February 24

Royal watching: speculation, gossip, innuendo



In a review of Robert Dunn's newbook, William and Kate, Bruce Elder make some observations about royal watchers confirming what most of us already know.

Mr. Elder's comment  was in The Sydney Morning Herald's Spectrum supplement  on 19 February 2011. It does not seem to be on the web.

….just speculation, fantasy, unsourced gossip and innuendo…..


He begins:

Let me tell you a secret about Royal reporting. Apart from rare interviews with members of “The Firm” ( Royal Watcher's argot for the Royal Family), it is all surmise, speculation, guesswork, fantasy, widely available but unsourced gossip and innuendo.

Having worked many years with a colleague who was a royal reporter (and a rogue, to boot), I know that a lack of hard evidence never meant a lack of engrossing copy.

Notice that even the gossip and innuendo is not that of some exclusive circle. It's widely available.

So why is it published? Because this junk sells. But this does not make it true. It is not news. It is just surmise, speculation guesswork fantasy, and widely available but unsourced gossip and innuendo.


….gossip and innuendo..


Mr. Elder continues:

My (royal watcher)  colleague kept a huge pile of clippings.

In these days of the Internet, the task of cobbling together a plausible story is so much easier, as none demonstrates in this picture book, with minimal text, designed to cash in on the engagement.

The result in this case is a souvenir with pages and a hardcover.

…quoting private Royal conversations – invariably invented…


[Continued below]

But let's hear it again about Royal watching: it is all surmise, speculation, guesswork, fantasy, and widely available but unsourced gossip and innuendo.

We see a lot of that on one of the sites controlled by the republican movement. This often includes Royal gossip and innuendo all with a touch of vitriol. This follows from a similar column in Crikey by their  "Republican Royal Watcher".

This republican royal watcher is even given to claim that he knows the content of private conversations between members of the Royal Family.

He is not alone in that, Richard Butler, writer Robert Lacey and the American Kitty Kelley do the same.

Richard Butler, after the announcement that he would become The Queen’s representative in Tasmania , actually  quoted on ABCTV from a purported conversation between The Queen and the Duke of Edinburgh over the landslide defeat of the 1999 referendum to turn Australia into a republic. The suggestion was they wanted Australia to become a republic.

Such stories should be taken with a large spoon of salt. The Queen and the Duke would hardly talk about such a matter in the presence of a witness.

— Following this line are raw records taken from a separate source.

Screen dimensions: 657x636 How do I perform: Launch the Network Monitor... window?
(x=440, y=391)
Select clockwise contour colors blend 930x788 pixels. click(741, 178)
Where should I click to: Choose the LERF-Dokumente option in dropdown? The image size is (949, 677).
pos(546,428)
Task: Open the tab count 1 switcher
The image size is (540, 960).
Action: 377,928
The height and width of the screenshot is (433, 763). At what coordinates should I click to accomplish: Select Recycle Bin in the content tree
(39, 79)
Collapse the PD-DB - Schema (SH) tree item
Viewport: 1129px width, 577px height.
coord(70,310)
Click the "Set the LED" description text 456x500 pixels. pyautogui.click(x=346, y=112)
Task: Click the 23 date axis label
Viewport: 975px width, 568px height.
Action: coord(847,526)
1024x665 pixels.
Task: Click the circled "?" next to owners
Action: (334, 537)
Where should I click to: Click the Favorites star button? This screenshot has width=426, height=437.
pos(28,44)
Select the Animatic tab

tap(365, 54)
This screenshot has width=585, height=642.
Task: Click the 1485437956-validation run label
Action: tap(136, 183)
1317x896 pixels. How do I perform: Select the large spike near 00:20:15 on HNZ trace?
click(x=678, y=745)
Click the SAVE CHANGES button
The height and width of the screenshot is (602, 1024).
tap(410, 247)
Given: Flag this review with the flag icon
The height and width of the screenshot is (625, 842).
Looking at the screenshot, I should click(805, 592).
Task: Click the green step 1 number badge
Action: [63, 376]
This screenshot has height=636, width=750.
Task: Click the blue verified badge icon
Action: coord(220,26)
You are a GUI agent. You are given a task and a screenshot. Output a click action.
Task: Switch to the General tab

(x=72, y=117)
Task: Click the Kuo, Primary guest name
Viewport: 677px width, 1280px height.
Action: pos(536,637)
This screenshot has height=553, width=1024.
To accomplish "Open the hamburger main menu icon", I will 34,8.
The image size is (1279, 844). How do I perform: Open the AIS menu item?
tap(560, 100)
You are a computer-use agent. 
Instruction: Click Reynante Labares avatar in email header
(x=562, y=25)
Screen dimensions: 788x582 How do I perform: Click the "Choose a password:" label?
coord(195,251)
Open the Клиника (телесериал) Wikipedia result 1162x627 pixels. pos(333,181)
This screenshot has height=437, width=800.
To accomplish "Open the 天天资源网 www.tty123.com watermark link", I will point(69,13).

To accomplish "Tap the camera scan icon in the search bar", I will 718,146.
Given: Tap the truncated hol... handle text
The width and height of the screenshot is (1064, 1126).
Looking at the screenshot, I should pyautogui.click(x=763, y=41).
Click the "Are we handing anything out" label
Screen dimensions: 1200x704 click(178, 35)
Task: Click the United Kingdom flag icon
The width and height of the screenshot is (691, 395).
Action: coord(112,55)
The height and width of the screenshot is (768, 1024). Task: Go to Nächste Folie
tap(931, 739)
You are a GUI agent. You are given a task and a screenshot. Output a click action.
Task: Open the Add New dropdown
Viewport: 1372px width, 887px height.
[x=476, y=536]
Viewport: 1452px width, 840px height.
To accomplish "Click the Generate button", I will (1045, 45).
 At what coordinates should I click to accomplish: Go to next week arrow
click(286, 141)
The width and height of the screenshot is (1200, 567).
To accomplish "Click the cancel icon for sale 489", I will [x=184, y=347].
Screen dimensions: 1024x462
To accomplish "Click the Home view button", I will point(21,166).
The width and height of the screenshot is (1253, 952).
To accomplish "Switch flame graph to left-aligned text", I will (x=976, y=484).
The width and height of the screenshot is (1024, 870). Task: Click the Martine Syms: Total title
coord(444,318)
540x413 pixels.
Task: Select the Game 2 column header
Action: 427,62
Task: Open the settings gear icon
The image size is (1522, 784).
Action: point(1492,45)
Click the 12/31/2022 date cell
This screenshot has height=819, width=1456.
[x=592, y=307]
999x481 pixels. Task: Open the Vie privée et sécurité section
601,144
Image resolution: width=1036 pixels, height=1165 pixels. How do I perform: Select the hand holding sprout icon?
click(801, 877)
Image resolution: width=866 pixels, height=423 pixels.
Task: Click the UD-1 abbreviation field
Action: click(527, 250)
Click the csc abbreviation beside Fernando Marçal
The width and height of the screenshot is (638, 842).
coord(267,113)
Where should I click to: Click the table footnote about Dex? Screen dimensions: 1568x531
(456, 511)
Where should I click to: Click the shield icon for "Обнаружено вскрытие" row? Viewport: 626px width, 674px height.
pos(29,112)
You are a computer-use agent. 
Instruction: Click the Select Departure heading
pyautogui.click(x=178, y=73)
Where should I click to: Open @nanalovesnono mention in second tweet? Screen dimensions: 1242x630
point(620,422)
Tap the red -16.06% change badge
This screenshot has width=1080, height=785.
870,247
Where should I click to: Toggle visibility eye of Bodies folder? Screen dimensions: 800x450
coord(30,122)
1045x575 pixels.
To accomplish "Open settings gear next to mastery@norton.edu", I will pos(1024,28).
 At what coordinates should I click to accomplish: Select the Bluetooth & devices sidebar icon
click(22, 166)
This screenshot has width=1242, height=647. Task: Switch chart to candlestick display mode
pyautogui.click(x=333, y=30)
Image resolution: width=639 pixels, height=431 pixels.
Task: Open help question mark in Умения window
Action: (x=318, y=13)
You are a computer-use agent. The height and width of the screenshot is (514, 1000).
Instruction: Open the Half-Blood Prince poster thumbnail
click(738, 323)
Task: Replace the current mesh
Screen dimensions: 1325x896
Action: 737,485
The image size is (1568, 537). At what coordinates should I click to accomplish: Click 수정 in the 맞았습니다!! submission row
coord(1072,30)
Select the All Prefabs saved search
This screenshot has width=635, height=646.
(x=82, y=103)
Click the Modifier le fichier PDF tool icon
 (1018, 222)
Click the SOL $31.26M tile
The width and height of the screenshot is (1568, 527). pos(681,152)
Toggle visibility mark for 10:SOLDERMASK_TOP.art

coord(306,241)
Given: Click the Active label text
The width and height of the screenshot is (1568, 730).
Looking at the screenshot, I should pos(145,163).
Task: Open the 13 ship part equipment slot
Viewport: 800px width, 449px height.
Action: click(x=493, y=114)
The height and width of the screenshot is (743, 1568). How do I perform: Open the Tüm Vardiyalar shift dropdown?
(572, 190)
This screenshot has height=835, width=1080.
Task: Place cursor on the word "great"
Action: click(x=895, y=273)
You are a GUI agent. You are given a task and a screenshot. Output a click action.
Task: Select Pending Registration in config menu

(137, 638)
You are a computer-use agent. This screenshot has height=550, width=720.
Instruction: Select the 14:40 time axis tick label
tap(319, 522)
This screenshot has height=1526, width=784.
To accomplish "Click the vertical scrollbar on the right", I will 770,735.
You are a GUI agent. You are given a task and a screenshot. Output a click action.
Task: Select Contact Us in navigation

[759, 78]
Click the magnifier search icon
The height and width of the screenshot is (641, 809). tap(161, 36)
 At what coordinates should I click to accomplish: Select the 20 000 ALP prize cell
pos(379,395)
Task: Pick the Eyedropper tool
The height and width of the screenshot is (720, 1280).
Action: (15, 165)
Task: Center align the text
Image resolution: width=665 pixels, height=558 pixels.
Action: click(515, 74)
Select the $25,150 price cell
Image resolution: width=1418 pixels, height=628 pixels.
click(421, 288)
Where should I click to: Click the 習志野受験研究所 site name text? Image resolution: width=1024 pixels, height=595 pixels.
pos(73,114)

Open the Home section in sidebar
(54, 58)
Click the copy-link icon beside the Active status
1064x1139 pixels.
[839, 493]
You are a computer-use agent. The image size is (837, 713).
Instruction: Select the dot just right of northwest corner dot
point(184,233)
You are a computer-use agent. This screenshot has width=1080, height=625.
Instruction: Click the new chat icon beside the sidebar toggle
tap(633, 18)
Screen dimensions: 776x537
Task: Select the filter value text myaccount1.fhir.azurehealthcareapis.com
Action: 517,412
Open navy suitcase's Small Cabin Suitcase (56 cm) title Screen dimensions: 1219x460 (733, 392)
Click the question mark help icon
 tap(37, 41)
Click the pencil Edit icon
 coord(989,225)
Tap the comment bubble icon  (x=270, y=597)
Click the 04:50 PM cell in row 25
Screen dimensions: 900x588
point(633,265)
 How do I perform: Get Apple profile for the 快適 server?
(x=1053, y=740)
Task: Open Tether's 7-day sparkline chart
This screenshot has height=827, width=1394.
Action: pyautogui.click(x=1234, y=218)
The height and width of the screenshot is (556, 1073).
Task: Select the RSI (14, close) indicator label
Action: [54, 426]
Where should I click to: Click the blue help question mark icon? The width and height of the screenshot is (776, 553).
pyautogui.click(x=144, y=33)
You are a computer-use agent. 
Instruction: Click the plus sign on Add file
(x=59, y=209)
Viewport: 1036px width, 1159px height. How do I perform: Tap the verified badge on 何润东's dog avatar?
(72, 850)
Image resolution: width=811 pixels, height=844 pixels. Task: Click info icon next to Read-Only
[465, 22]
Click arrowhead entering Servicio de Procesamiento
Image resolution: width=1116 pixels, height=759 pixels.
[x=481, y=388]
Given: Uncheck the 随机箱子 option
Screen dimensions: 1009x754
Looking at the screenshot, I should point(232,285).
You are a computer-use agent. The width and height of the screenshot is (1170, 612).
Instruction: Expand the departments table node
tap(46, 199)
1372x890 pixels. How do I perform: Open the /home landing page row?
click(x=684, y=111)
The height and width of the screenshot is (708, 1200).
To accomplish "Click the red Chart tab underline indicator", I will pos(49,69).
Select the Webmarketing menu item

The proposition that either would  leak details of their conversation  is laughable.

…from someone who was there…


Readers may be interested in comparing this with the evidence of someone who was actually dining with the Queen and the Duke on the night of the referendum. 

The widely syndicated Canadian, Mark Steyn, says with complete authority in the leading Canadian journal, Macleans on 21 April, 2006:  

“As the only journalist on the planet within six feet of a royal facial expression that day, I can exclusively reveal that I haven't the foggiest as to the Queen's or the Duke of Edinburgh's feelings.”



This stream of royal gossip  and innuendo on this republican Pravda can be dismissed as rubbish with vitriol. 

It is invented  to lend support for their agenda, which is  to shred our Constitution and our Flag without revealing what is to replace them..

Why don't the republicans just work out what they want to do to our Constitution and our Flag, and tell the people?